As David Ashford, People and Culture Lead at Ward Williams Associates, points out, building talent pipelines through apprenticeship schemes is essential for the industry:
“It’s a massive recruitment issue. There just aren’t enough quantity surveyors in this country, so we have to grow our own.”
The ‘win–win’ of upskilling
It’s also clear that learning and development provision is a huge draw for employees, with recent research finding that 41% will look for another job in 2024 if their company doesn’t provide them with training opportunities. The same survey found that 57% of respondents agree that the ‘shelf life’ of skills is shorter than it used to be.
This appetite for ongoing development and opportunities for ‘upskilling’ is good news for employers who are already struggling with recruitment and retention in the current marketplace. It’s a win–win situation, in fact. By investing in your existing workforce, you will not only cut your recruitment costs but also fulfil staff ambitions for professional development and give employees a tangible reason to stay in their roles and grow with you.
Incredibly flexible, apprenticeships are the ideal way to focus your upskilling strategy to best effect. They can be used at any level of the organisation and allow you to upskill whichever roles you wish.
Learn more: Encouraging existing staff to upskill
From consolidating training for entry-level staff to mapping out clear routes for employee development and career progression, they do much more than simply fill skills gaps. In fact, top-tier apprenticeships are at Master’s degree level, enabling your top talent to acquire a depth of knowledge that they can use to help move your business forward.
Unlocking potential with government funding
Thanks to the government’s apprenticeship levy, apprenticeships are an extremely cost-effective way of upskilling your staff and unlocking workforce potential.
If you’re a large employer that pays the apprenticeship levy, you’re already contributing towards the programme. And if you’re in the majority of businesses that don’t pay the levy, you’re eligible for between 95% and 100% funding of the cost of the apprenticeship training fees.
Crucially, your apprentices will develop their skills ‘on the job’, so there’s no delay while you wait for theory to be translated into practice.
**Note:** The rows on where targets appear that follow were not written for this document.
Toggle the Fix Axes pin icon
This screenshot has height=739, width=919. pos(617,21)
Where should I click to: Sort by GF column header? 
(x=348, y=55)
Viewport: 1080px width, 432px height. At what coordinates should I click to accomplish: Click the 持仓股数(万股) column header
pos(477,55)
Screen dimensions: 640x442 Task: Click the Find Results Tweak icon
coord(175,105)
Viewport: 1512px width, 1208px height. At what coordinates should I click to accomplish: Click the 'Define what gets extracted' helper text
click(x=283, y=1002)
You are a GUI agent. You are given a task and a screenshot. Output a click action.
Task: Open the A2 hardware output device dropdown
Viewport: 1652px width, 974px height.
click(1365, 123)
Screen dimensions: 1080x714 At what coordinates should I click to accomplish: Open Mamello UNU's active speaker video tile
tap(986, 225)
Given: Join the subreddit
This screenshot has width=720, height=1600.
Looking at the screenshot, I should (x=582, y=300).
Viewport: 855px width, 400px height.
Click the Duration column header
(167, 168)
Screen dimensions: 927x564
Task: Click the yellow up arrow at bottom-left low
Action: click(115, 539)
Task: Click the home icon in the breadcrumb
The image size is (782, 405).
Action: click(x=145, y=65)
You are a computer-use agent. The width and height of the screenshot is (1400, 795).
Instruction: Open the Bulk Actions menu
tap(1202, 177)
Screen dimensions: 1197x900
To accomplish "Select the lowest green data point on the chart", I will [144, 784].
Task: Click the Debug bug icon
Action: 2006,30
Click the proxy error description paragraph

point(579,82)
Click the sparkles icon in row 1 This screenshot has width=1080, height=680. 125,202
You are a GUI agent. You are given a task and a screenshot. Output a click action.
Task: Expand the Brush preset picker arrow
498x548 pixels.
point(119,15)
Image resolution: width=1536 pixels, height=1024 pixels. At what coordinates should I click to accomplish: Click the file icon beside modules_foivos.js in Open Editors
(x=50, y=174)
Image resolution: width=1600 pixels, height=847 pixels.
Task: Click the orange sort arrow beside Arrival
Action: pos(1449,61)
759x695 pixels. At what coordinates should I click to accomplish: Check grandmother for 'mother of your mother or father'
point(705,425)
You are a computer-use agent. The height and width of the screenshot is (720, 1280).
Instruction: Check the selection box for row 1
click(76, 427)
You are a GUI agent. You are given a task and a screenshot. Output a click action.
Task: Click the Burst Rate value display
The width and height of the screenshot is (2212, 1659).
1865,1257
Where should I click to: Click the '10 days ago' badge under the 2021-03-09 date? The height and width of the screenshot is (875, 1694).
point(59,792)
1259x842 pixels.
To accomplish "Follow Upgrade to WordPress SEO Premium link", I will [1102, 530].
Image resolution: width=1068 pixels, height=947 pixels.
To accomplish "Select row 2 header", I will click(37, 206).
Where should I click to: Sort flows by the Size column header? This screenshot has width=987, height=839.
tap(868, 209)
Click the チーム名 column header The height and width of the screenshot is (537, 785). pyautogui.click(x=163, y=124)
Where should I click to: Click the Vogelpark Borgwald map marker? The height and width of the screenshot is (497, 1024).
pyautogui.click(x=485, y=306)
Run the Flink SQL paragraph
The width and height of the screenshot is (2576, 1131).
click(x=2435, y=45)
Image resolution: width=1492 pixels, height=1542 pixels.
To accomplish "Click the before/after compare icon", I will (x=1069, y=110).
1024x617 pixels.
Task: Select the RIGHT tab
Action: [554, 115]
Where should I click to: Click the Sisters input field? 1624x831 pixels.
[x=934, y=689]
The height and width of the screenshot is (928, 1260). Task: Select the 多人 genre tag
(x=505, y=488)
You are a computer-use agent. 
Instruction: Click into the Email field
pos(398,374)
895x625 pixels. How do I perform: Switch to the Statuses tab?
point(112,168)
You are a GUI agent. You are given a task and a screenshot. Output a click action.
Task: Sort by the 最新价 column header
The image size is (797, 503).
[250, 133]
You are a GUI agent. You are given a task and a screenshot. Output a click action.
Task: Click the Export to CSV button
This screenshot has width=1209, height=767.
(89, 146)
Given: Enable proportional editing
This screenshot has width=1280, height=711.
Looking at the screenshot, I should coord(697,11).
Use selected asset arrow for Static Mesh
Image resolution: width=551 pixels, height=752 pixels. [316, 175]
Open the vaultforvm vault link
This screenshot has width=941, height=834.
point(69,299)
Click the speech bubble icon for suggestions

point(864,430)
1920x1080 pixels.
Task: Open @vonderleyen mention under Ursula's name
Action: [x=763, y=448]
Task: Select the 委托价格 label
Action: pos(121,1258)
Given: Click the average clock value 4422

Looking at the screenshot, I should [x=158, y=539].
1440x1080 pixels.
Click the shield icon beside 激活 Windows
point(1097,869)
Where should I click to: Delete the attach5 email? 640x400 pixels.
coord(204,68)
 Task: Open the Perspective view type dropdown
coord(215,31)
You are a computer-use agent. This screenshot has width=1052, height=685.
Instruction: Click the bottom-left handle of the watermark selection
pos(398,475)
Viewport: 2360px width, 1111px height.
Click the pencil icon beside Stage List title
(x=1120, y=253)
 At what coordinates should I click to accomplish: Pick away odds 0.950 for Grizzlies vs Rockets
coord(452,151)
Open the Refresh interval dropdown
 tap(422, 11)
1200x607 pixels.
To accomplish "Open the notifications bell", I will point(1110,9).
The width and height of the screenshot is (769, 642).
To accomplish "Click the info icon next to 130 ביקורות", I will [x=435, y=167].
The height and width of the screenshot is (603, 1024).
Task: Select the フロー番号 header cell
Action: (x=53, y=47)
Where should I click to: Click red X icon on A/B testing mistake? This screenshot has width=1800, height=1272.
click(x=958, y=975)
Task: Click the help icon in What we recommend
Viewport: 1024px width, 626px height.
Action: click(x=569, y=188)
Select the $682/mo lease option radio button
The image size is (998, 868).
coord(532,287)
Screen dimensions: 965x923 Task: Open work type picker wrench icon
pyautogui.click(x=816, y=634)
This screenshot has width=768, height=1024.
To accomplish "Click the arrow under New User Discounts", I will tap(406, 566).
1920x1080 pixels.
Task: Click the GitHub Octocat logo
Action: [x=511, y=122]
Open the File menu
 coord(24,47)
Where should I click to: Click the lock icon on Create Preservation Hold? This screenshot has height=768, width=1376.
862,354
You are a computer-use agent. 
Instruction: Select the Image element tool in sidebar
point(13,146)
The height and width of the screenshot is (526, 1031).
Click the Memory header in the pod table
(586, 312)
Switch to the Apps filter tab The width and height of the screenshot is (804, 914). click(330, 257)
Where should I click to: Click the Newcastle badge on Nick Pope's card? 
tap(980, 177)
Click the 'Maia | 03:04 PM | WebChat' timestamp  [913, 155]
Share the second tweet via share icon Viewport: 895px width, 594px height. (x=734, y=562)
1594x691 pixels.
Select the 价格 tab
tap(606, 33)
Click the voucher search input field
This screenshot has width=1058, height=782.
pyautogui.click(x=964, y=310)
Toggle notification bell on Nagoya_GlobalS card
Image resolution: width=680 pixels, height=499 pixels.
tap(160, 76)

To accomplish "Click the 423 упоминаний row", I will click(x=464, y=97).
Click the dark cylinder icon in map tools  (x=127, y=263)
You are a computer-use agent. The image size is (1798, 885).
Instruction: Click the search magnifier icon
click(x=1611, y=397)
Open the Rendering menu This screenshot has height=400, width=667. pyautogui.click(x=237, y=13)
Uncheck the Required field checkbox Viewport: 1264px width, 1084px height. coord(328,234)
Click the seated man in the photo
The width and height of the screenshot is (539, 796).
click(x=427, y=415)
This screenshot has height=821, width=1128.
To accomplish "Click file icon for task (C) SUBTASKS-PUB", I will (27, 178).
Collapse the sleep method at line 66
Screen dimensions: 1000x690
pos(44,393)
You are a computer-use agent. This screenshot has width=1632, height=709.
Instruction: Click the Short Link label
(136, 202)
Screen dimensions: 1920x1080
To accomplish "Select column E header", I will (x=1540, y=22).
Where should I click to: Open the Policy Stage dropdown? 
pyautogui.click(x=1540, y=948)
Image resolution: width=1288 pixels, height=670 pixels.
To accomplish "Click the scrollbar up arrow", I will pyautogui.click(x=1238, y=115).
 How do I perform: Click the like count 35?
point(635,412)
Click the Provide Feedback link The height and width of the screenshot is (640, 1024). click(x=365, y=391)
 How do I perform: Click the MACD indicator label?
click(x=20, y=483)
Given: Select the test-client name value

With more or less immediate results, upskilling staff through apprenticeships is a proactive solution to the urgent problem of the skills gap in our built environment workforce.
Improving diversity
Another key benefit of launching your own apprenticeship scheme is the boost this can give to your company’s diversity – and that of the industry at large.. As William Tobin, a building surveyor at RLB, explains:
“The apprenticeship route gives an opportunity to people who wouldn’t previously have thought of construction as an option, whether that’s surveying, sustainability, or contracts. Bringing those people into the industry increases diversity, and that opens up access to a wider range of perspectives and backgrounds that can be really valuable for the sector.”
Morag Watson, an Estates Team Leader at the Environment Agency, agrees:
“I want to be able to stand and look around my office and see a team with different backgrounds and skills that better represent the communities we serve.”
Learn more: Fostering diversity and facilitating social mobility through apprenticeships
Looking to the future
Don’t forget – while you’re focusing on training and retaining your current workforce, you’re sending out a powerful message to potential new recruits too. They will see your loyal staff and culture of continuous improvement as an integral part of your business character. They will know that you have invested in the future, whatever challenges it may hold for the built environment and beyond.
So while we don’t have a crystal ball or the answers to climate change or the energy crisis, we do know that upskilling your staff is the best way to secure the future for your business and attract new talent as well. If you are not already making the most of the available funding for apprenticeships, now is the time to take action for the future and grow those skills for life.